EXERCISE INPUTS START

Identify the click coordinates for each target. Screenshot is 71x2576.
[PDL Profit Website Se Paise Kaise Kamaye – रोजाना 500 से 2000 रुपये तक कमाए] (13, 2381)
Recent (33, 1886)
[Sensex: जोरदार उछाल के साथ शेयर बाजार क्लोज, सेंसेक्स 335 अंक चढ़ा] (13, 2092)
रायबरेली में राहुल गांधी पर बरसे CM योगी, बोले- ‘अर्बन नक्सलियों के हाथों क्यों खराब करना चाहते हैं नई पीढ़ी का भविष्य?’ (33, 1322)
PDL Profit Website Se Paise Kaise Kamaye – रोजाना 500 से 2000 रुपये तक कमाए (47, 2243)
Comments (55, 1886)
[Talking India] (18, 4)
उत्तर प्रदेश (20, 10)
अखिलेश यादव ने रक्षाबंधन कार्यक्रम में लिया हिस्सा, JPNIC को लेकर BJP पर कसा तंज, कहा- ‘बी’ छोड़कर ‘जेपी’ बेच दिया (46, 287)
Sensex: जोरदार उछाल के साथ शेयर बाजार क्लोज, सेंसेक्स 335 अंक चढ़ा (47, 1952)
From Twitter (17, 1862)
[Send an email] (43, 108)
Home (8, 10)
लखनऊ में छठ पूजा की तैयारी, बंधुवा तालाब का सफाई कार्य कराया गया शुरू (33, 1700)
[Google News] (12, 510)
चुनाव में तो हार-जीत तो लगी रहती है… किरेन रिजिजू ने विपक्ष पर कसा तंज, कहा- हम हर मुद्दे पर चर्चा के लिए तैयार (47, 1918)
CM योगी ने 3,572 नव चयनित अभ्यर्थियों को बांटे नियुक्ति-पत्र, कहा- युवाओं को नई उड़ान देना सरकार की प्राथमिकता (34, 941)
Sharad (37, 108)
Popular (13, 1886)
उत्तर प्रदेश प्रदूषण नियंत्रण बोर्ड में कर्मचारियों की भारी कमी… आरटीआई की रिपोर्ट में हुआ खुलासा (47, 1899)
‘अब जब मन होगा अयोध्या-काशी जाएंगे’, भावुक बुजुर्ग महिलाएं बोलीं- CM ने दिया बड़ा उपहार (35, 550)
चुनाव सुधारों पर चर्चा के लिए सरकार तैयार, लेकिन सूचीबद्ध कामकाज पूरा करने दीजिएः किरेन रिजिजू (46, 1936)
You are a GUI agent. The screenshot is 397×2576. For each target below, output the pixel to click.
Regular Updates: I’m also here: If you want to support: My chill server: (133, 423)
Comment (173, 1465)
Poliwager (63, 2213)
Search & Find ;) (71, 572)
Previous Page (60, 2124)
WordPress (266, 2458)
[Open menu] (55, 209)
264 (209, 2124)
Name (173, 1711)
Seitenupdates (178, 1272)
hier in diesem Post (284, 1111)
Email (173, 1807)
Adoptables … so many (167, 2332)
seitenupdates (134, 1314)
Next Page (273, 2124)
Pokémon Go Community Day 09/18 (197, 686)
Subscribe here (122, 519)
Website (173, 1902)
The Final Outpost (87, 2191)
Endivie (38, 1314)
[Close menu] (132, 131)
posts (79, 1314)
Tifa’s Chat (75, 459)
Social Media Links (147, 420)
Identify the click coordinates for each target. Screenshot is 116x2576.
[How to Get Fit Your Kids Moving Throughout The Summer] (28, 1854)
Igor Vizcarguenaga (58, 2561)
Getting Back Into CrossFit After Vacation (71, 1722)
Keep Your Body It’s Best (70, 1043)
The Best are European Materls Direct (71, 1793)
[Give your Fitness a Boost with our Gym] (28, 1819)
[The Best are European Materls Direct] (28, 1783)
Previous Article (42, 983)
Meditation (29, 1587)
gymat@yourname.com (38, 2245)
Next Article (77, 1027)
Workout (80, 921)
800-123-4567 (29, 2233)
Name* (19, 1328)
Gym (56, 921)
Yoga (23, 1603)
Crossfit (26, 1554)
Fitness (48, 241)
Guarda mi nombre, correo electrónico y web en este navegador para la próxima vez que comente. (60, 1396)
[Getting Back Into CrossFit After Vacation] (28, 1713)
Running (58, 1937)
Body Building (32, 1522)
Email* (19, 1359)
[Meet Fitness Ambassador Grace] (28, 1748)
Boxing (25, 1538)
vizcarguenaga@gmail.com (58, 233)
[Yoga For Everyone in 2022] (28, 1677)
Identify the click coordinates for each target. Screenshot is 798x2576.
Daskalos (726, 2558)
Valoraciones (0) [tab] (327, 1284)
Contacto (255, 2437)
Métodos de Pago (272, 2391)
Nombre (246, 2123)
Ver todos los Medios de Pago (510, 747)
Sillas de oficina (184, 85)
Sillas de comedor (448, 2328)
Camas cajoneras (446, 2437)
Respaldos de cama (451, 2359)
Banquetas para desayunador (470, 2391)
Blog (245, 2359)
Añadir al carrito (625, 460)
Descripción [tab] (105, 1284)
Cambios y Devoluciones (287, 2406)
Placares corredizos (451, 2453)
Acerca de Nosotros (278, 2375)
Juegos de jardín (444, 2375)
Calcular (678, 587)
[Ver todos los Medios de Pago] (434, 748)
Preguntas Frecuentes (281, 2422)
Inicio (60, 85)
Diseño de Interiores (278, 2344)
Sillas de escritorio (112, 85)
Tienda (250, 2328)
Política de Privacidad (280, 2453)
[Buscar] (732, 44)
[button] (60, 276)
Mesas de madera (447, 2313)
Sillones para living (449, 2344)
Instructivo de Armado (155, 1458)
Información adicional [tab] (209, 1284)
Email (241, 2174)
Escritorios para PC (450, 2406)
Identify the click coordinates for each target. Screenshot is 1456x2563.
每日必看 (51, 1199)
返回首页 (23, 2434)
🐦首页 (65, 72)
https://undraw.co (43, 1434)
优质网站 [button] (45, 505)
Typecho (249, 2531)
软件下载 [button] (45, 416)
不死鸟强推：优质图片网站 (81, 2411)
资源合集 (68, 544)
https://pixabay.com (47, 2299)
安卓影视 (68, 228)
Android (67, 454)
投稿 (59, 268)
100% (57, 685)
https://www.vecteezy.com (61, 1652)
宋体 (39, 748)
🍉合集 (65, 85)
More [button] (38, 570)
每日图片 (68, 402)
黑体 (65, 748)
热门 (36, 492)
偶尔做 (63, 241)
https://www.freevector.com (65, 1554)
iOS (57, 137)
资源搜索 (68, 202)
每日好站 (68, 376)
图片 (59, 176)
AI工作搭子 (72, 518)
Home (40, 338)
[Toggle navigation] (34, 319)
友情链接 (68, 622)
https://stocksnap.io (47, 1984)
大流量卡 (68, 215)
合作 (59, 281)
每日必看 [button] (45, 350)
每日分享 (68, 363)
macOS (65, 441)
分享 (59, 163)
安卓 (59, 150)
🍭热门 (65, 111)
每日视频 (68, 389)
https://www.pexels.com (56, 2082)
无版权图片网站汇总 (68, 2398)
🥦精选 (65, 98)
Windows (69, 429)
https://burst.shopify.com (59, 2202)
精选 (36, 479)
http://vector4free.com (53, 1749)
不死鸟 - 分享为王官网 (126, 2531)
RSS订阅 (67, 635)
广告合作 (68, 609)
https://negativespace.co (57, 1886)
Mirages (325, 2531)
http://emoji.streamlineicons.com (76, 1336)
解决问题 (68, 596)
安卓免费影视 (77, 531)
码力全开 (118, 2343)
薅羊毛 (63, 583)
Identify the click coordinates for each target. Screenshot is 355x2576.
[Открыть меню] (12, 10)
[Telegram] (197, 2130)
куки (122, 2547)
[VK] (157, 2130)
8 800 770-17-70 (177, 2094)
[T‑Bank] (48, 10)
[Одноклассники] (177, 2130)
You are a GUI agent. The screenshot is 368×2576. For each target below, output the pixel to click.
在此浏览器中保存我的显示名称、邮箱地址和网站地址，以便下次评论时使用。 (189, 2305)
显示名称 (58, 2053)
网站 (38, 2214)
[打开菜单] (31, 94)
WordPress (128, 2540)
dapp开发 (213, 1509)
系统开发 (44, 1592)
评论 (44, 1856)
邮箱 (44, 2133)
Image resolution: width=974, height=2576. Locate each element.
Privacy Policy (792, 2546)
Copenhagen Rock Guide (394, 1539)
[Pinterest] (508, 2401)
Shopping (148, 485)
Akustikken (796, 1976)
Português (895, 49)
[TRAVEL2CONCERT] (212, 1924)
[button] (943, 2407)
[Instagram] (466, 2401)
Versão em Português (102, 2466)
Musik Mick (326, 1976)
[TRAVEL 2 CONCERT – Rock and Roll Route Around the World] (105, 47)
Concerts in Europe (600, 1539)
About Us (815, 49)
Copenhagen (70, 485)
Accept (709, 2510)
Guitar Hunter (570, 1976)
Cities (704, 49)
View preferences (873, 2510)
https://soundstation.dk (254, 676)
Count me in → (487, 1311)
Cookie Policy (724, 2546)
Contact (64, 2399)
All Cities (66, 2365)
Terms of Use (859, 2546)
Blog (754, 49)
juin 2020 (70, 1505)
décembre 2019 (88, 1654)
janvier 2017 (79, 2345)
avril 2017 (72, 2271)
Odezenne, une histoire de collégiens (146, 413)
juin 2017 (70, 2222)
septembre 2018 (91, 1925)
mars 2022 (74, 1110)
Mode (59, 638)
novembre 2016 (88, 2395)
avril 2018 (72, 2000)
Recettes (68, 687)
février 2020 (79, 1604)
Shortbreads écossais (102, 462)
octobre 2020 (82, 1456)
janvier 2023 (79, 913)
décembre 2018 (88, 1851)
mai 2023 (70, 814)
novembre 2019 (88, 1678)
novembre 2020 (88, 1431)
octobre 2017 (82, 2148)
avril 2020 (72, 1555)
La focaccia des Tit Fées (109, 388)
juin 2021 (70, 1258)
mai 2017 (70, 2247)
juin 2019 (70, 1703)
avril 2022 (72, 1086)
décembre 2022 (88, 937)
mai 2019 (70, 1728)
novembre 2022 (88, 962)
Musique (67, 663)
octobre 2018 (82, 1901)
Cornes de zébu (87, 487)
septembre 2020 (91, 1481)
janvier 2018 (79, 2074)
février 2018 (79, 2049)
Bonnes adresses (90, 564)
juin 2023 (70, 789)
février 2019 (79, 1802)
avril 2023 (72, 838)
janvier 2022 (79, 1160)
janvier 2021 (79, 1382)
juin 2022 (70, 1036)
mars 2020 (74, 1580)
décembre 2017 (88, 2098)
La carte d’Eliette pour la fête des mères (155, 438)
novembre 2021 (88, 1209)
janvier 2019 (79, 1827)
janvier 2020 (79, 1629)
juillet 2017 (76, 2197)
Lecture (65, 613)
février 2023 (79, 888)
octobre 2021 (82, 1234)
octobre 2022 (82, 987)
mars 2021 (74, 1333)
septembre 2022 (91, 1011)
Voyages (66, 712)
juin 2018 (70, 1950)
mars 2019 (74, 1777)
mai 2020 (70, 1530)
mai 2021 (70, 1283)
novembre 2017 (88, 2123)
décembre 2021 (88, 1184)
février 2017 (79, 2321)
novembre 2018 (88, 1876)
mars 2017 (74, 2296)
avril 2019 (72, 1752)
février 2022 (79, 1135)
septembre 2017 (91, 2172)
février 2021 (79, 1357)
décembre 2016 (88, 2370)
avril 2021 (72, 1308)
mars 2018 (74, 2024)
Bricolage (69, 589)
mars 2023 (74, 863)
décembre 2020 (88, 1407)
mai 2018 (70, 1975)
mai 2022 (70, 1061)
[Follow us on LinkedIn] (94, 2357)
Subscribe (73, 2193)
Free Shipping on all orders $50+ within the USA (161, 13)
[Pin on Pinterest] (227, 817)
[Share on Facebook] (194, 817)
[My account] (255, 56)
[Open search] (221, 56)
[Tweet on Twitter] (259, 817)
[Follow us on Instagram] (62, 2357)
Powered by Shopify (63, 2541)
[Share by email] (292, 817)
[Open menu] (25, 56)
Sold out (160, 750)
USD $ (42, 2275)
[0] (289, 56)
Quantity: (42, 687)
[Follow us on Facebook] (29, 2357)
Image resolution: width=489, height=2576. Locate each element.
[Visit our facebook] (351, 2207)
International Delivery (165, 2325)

EXERCISE INPUTS END

PROBLEM:
The required output is every line above from the one with "juin 2022 (70, 1036)" down to the one with "Voyages (66, 712)", restated word for word, ends included.

RESULT OF THE EXERCISE:
juin 2022 (70, 1036)
mars 2020 (74, 1580)
décembre 2017 (88, 2098)
La carte d’Eliette pour la fête des mères (155, 438)
novembre 2021 (88, 1209)
janvier 2019 (79, 1827)
janvier 2020 (79, 1629)
juillet 2017 (76, 2197)
Lecture (65, 613)
février 2023 (79, 888)
octobre 2021 (82, 1234)
octobre 2022 (82, 987)
mars 2021 (74, 1333)
septembre 2022 (91, 1011)
Voyages (66, 712)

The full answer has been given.